PROVIDED DATA:
Segment Open
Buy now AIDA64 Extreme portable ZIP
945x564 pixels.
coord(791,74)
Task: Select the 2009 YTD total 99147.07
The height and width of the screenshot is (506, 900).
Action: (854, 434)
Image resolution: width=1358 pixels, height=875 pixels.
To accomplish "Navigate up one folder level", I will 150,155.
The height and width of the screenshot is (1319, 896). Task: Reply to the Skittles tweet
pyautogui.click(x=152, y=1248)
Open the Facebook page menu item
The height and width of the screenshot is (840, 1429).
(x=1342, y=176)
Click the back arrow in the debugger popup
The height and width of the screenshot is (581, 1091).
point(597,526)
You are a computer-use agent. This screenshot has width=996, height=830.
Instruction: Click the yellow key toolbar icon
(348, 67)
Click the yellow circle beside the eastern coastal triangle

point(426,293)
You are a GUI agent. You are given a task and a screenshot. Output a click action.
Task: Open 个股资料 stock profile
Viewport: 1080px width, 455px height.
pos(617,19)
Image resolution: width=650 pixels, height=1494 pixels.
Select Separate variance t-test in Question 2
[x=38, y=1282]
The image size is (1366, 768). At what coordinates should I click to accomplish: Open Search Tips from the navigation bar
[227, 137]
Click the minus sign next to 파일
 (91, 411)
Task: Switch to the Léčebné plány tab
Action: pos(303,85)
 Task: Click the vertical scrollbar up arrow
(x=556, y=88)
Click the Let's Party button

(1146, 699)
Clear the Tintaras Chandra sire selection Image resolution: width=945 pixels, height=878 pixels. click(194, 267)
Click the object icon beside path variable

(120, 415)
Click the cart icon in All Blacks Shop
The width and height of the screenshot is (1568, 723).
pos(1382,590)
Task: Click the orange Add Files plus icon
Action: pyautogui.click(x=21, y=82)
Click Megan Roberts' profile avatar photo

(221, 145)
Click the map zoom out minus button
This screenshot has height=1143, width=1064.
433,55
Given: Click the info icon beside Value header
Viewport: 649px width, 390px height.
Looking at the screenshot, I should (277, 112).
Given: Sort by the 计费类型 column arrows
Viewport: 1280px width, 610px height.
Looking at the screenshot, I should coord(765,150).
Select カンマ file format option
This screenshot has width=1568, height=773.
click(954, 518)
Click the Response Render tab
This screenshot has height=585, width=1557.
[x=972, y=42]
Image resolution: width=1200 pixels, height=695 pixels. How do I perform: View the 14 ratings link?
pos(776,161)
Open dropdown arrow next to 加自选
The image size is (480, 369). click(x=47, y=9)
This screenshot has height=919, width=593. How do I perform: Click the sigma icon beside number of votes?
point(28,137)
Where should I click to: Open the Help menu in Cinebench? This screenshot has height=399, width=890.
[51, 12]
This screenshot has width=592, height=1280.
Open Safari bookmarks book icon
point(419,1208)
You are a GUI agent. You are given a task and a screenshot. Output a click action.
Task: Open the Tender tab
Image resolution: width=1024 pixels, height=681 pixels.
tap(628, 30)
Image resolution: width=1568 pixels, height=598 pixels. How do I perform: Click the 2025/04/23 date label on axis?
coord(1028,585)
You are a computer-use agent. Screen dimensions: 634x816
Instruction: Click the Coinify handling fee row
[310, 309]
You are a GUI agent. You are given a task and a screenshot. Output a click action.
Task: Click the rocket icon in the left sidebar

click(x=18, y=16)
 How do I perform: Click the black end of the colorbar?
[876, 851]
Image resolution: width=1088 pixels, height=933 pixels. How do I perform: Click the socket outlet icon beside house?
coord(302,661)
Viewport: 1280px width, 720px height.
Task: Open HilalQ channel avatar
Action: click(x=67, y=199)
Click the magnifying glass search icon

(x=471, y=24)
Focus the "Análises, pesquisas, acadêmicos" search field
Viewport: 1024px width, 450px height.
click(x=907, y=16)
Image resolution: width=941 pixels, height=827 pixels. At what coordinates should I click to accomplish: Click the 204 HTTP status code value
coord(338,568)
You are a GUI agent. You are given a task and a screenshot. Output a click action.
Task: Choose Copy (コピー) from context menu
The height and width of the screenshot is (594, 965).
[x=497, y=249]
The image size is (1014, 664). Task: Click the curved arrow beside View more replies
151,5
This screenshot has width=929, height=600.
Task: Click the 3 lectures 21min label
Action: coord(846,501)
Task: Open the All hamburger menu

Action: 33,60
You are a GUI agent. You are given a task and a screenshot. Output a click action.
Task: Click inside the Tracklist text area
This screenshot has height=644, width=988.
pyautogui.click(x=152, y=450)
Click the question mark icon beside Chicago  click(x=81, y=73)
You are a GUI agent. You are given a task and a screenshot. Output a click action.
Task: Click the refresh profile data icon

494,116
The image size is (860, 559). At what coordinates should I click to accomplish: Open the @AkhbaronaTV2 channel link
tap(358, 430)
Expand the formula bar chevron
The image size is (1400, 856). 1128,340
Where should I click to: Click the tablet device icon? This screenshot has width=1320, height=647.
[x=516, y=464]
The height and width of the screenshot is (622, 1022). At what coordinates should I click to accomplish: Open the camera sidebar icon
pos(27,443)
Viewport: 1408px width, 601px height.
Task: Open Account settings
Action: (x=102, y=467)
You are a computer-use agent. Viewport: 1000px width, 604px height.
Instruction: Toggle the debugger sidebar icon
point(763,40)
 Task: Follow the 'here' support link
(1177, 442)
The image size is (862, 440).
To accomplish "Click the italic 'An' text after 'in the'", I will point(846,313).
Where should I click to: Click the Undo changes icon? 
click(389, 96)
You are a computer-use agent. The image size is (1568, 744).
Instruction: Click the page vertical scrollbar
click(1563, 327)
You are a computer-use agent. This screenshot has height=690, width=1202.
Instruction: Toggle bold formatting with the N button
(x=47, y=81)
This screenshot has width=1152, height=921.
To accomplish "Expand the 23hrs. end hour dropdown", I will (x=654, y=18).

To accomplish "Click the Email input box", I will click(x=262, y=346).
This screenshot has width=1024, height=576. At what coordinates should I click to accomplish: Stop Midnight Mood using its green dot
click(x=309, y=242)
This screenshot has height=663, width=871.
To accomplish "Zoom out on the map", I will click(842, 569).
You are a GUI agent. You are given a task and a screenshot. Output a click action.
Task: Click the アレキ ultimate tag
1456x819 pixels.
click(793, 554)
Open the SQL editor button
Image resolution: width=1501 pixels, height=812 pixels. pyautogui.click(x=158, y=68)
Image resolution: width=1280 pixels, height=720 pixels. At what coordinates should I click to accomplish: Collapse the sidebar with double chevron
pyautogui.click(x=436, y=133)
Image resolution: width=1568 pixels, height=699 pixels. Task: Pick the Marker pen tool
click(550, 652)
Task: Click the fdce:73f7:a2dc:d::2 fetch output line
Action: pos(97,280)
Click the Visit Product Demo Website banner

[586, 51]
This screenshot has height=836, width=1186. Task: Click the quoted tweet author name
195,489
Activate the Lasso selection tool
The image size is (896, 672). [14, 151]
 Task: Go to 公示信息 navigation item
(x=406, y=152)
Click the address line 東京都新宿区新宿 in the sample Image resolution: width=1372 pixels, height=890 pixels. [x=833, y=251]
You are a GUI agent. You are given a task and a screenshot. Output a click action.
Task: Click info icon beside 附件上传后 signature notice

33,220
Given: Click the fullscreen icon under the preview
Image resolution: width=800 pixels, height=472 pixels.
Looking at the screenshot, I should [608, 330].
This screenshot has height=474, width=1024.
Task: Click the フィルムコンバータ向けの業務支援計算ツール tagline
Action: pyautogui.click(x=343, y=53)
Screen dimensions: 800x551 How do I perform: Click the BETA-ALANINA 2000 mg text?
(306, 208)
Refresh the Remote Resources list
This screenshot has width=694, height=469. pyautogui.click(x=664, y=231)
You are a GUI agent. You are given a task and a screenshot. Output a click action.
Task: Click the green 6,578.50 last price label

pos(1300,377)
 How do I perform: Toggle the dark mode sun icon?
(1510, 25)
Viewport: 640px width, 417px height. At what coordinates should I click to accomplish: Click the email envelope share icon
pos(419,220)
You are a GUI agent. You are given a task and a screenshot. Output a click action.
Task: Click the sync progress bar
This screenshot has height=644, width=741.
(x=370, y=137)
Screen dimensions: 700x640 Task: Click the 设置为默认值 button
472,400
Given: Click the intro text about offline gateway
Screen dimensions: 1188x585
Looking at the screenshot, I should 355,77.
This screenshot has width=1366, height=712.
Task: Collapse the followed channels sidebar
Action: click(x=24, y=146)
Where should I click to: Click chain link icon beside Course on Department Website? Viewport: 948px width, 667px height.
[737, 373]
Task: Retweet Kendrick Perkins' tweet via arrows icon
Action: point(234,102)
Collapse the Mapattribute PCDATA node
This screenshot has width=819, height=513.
Segment Closed
Give back, word for word, only the lines above from the line holding "Instruction: Toggle the debugger sidebar icon" to the line holding "This screenshot has width=1152, height=921.", both included.

Instruction: Toggle the debugger sidebar icon
point(763,40)
 Task: Follow the 'here' support link
(1177, 442)
The image size is (862, 440).
To accomplish "Click the italic 'An' text after 'in the'", I will point(846,313).
Where should I click to: Click the Undo changes icon? 
click(389, 96)
You are a computer-use agent. The image size is (1568, 744).
Instruction: Click the page vertical scrollbar
click(1563, 327)
You are a computer-use agent. This screenshot has height=690, width=1202.
Instruction: Toggle bold formatting with the N button
(x=47, y=81)
This screenshot has width=1152, height=921.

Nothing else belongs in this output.